*EXERCISE OBJECTIVE*
Nothing in the data should be altered when it is repeated in full.

[Pixel coordinate grounding data]
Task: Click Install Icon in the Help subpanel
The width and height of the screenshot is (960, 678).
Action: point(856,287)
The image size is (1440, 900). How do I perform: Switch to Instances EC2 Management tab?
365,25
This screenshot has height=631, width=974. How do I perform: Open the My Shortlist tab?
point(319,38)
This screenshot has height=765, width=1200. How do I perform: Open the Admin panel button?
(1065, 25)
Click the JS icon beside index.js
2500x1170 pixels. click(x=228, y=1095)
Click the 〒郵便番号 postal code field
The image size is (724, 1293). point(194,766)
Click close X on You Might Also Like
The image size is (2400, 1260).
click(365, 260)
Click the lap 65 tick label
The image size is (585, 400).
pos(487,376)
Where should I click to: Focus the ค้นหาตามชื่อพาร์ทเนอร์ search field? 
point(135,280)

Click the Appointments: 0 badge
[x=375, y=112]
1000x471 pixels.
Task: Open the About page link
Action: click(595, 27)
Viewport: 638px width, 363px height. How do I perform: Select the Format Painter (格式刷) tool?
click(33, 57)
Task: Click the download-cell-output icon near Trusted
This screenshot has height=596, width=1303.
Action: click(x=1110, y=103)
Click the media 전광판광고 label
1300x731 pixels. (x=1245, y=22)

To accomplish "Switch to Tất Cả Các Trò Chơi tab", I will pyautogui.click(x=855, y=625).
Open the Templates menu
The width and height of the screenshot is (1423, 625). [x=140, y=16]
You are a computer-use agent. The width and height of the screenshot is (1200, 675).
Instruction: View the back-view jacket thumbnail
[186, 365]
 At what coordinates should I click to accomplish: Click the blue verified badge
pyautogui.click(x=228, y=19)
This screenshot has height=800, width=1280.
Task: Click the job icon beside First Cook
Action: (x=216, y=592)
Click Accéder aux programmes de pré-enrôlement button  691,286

*RESPONSE TO THE TASK*
Task: Click Install Icon in the Help subpanel
The width and height of the screenshot is (960, 678).
Action: point(856,287)
The image size is (1440, 900). How do I perform: Switch to Instances EC2 Management tab?
365,25
This screenshot has height=631, width=974. How do I perform: Open the My Shortlist tab?
point(319,38)
This screenshot has height=765, width=1200. How do I perform: Open the Admin panel button?
(1065, 25)
Click the JS icon beside index.js
2500x1170 pixels. click(x=228, y=1095)
Click the 〒郵便番号 postal code field
The image size is (724, 1293). point(194,766)
Click close X on You Might Also Like
The image size is (2400, 1260).
click(365, 260)
Click the lap 65 tick label
The image size is (585, 400).
pos(487,376)
Where should I click to: Focus the ค้นหาตามชื่อพาร์ทเนอร์ search field? 
point(135,280)

Click the Appointments: 0 badge
[x=375, y=112]
1000x471 pixels.
Task: Open the About page link
Action: click(595, 27)
Viewport: 638px width, 363px height. How do I perform: Select the Format Painter (格式刷) tool?
click(33, 57)
Task: Click the download-cell-output icon near Trusted
This screenshot has height=596, width=1303.
Action: click(x=1110, y=103)
Click the media 전광판광고 label
1300x731 pixels. (x=1245, y=22)

To accomplish "Switch to Tất Cả Các Trò Chơi tab", I will pyautogui.click(x=855, y=625).
Open the Templates menu
The width and height of the screenshot is (1423, 625). [x=140, y=16]
You are a computer-use agent. The width and height of the screenshot is (1200, 675).
Instruction: View the back-view jacket thumbnail
[186, 365]
 At what coordinates should I click to accomplish: Click the blue verified badge
pyautogui.click(x=228, y=19)
This screenshot has height=800, width=1280.
Task: Click the job icon beside First Cook
Action: (x=216, y=592)
Click Accéder aux programmes de pré-enrôlement button  691,286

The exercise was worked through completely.